/---

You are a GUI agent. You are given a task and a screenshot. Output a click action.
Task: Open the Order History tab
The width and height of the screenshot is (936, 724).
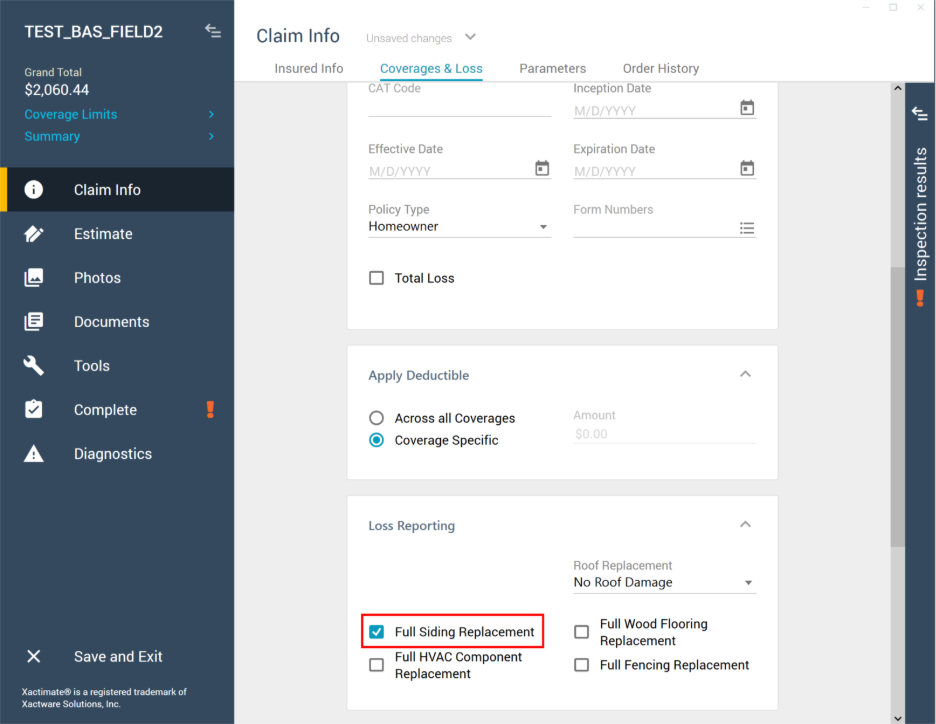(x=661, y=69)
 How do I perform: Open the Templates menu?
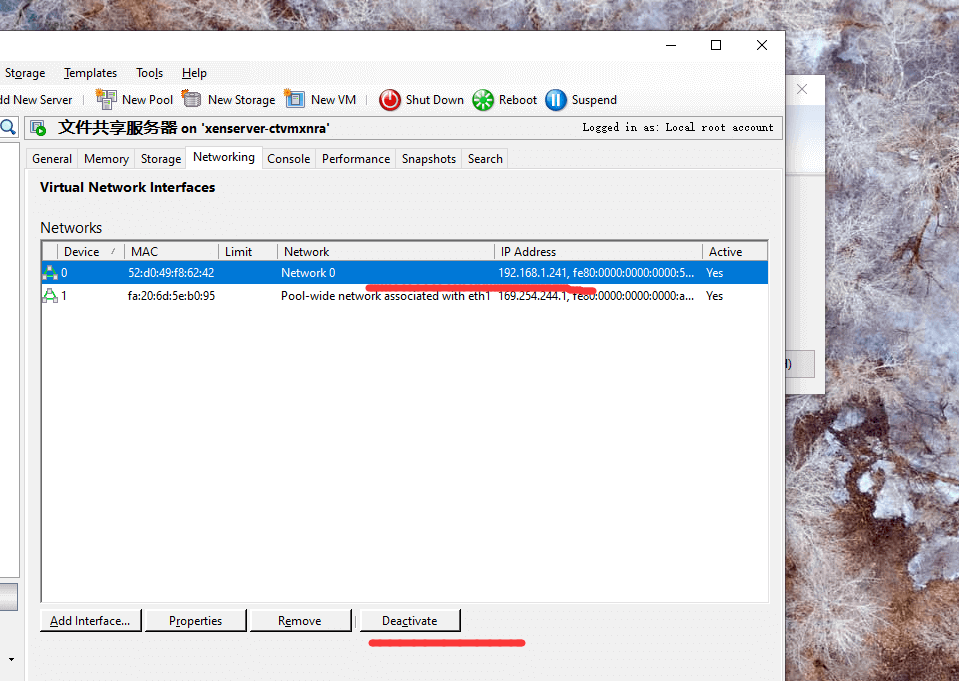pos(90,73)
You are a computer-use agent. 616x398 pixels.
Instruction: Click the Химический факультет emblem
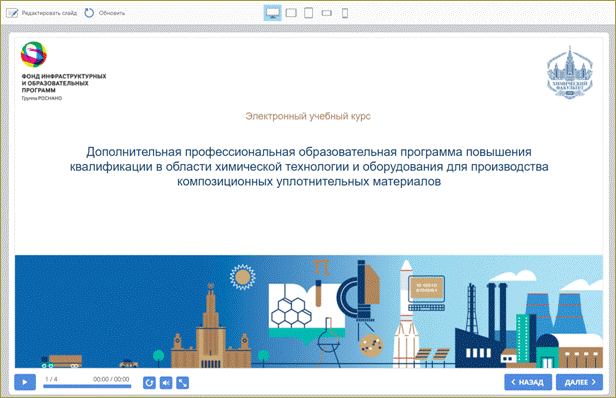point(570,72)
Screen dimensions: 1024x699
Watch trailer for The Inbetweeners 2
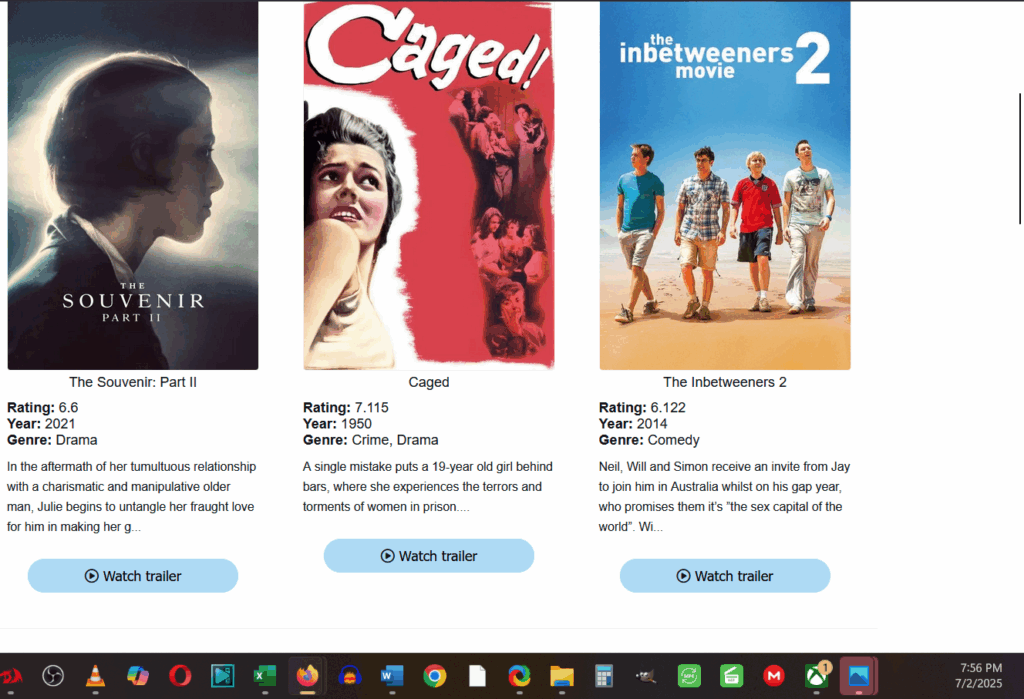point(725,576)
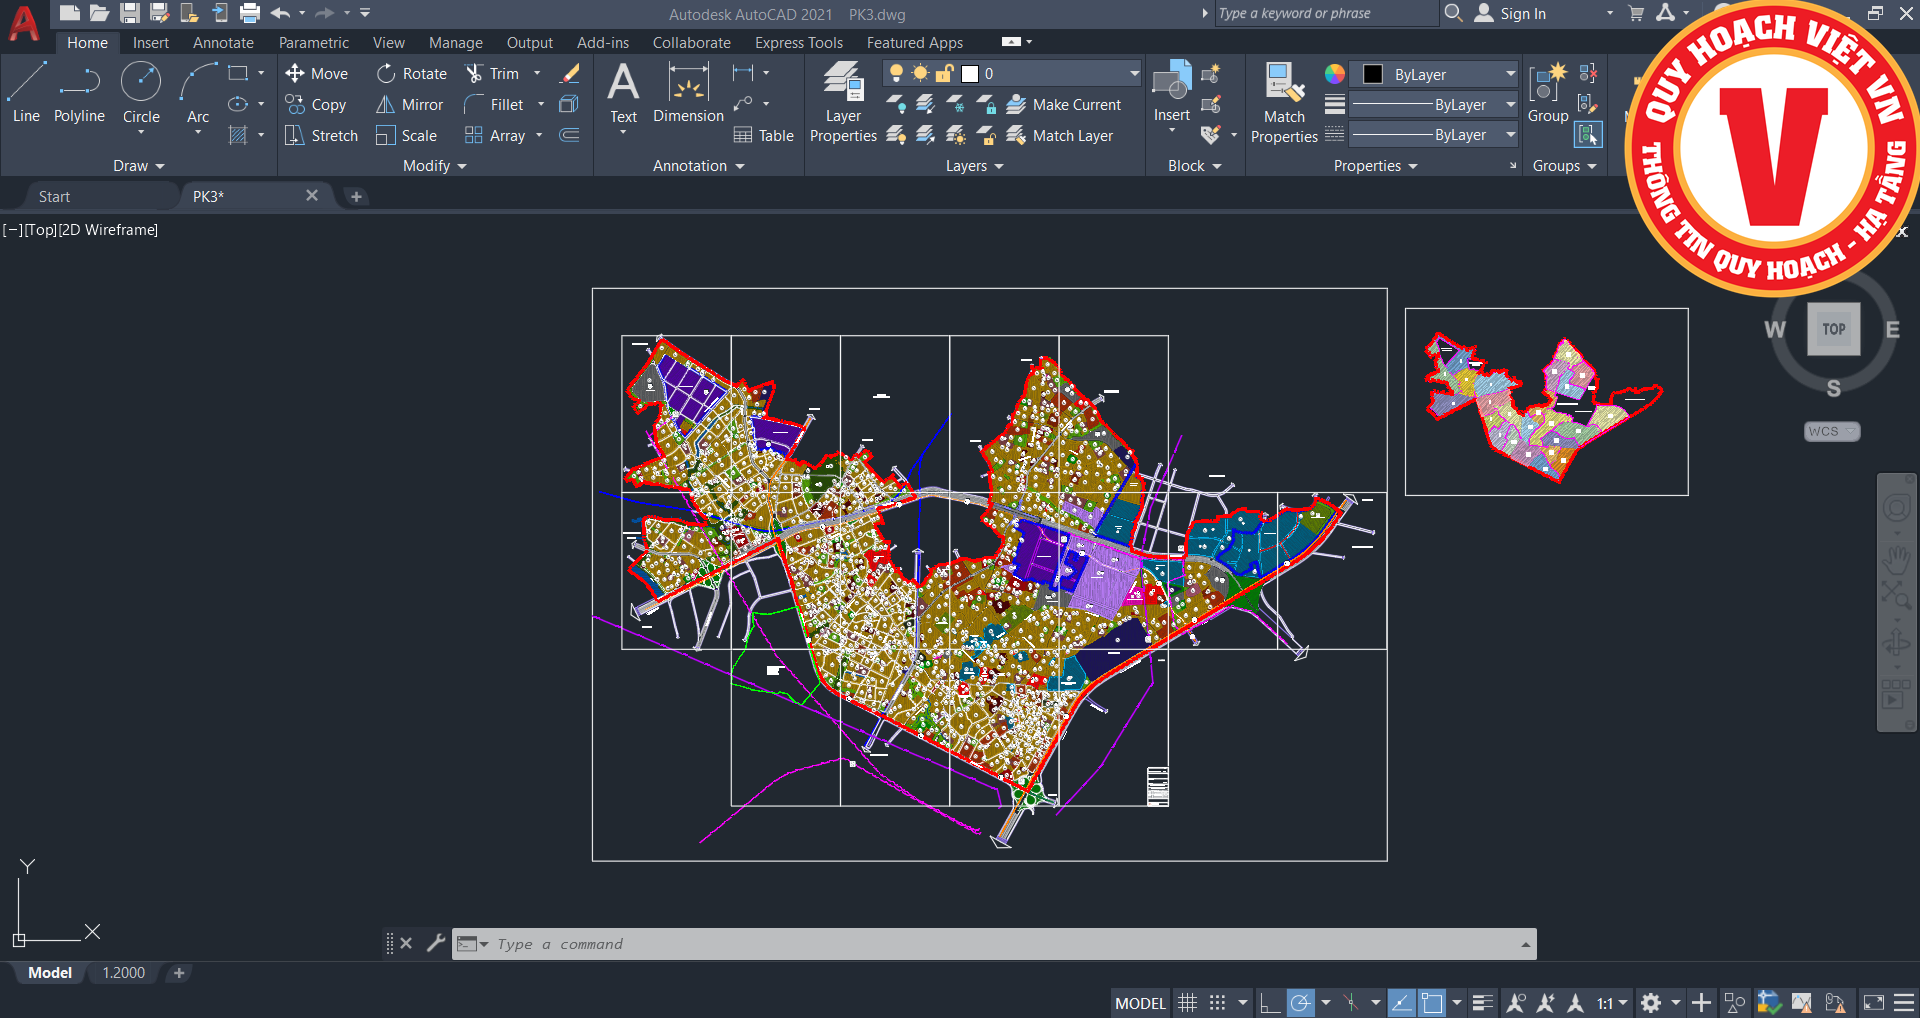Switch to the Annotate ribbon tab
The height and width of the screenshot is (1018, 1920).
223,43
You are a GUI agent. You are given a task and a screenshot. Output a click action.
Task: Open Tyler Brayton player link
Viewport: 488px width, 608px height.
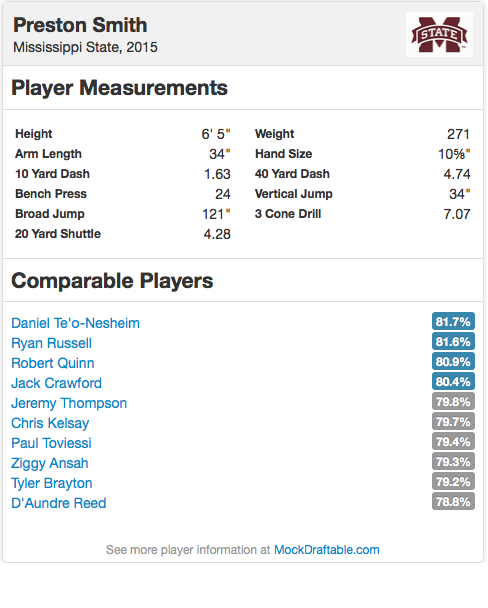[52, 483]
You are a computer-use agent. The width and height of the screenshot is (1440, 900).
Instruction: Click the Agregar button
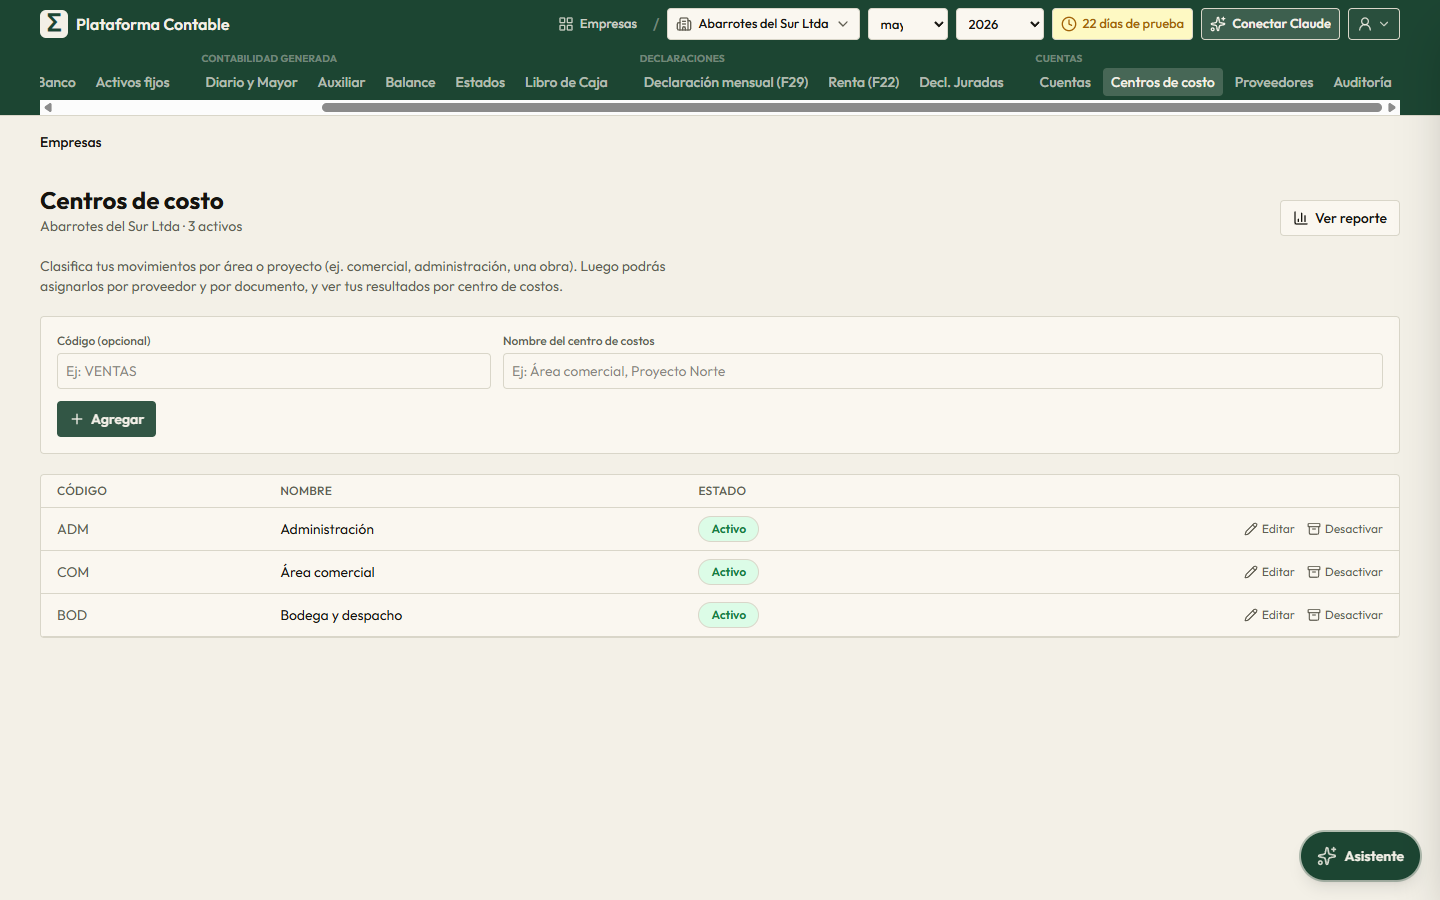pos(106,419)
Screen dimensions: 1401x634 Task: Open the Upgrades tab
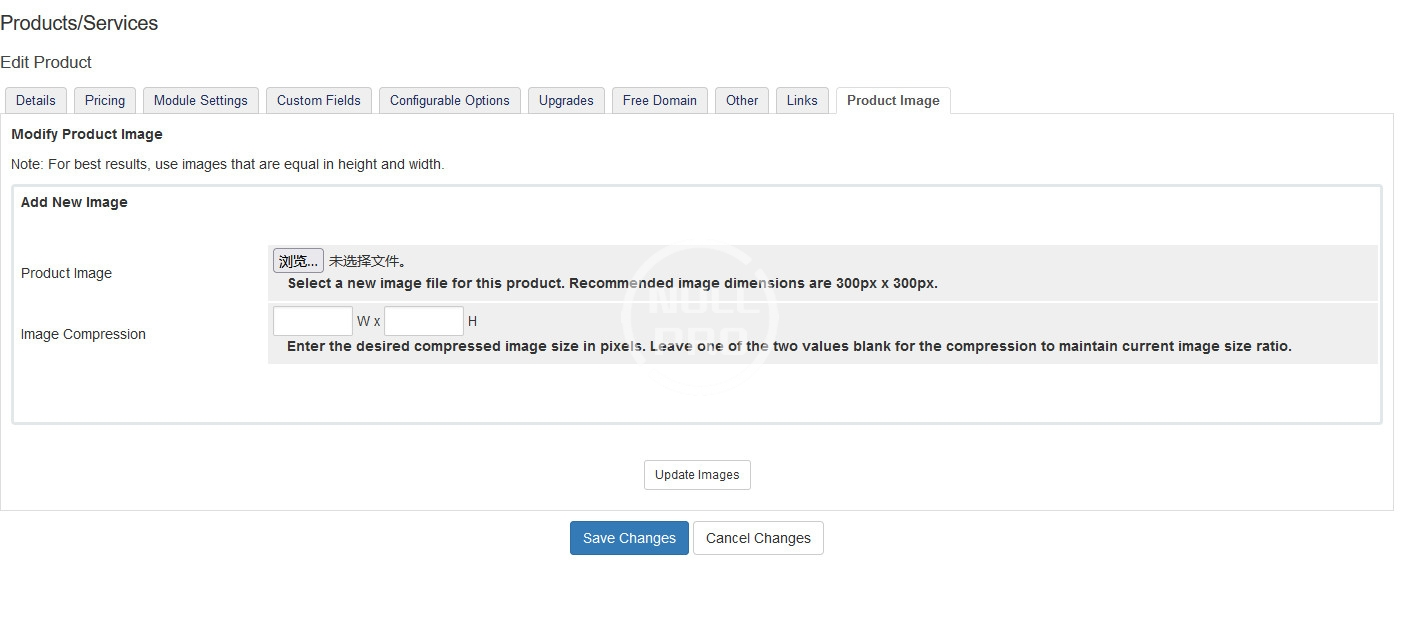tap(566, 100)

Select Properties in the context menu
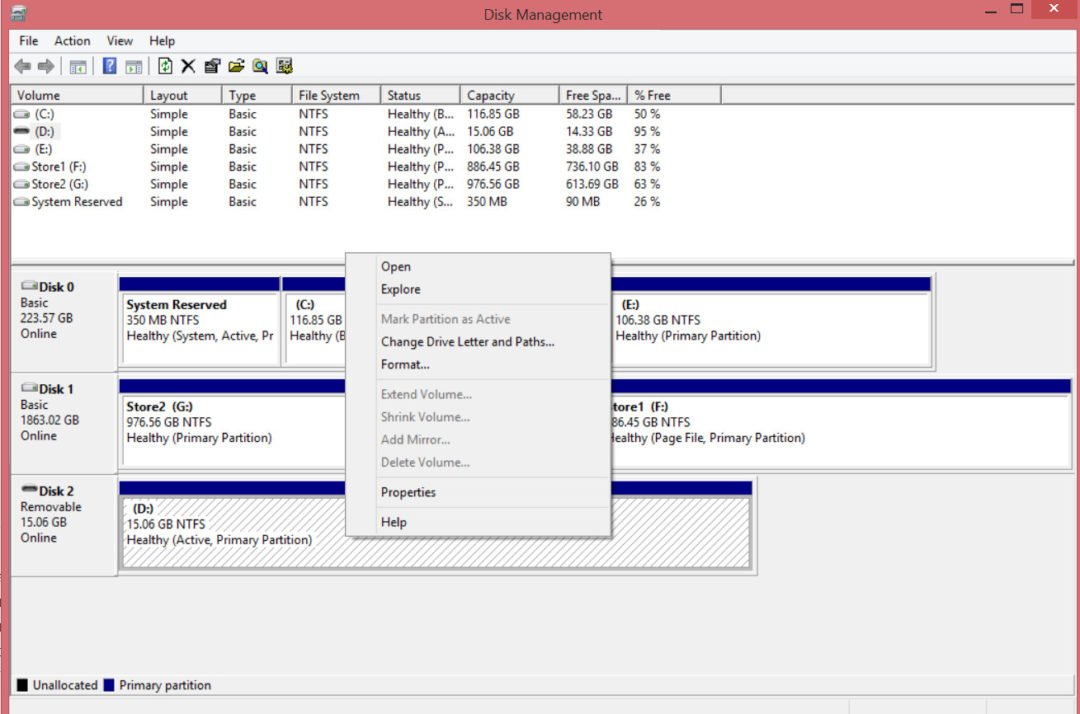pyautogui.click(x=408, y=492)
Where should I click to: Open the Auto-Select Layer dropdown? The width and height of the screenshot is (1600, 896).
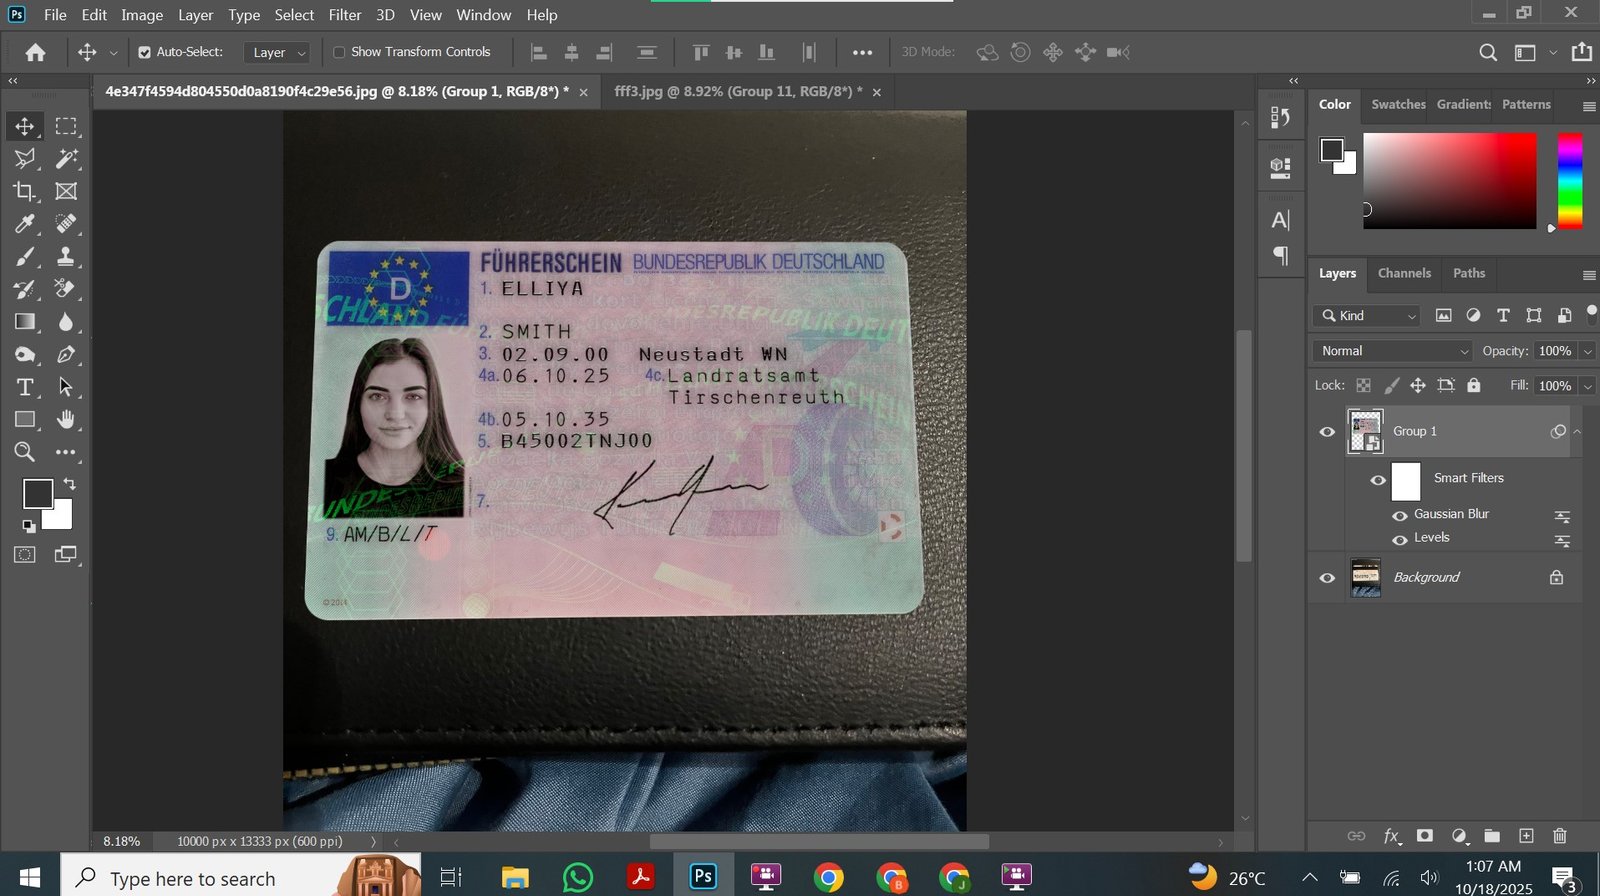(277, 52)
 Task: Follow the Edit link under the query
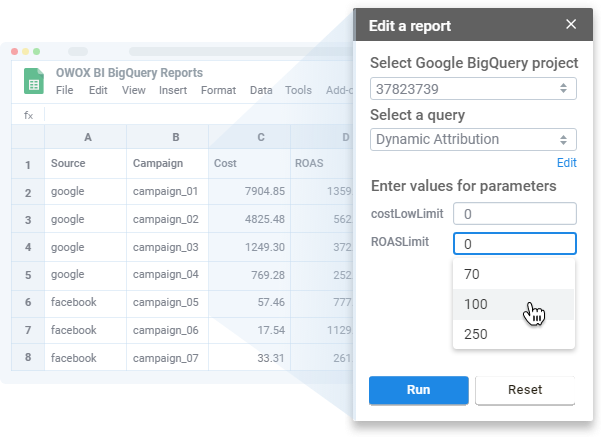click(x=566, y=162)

\---

* PROBLEM TO WORK ON
Find the word "agent" in the records and pull out each line that has it.

* RESPONSE FOR THIS EXERCISE
You are a GUI agent. You are given a task and a screenshot. Output a click action.
You are a computer-use agent. 616x398 pixels.
You are a GUI agent. You are given a task and a screenshot. Output a click action.
You are a computer-use agent. The width and height of the screenshot is (1440, 900).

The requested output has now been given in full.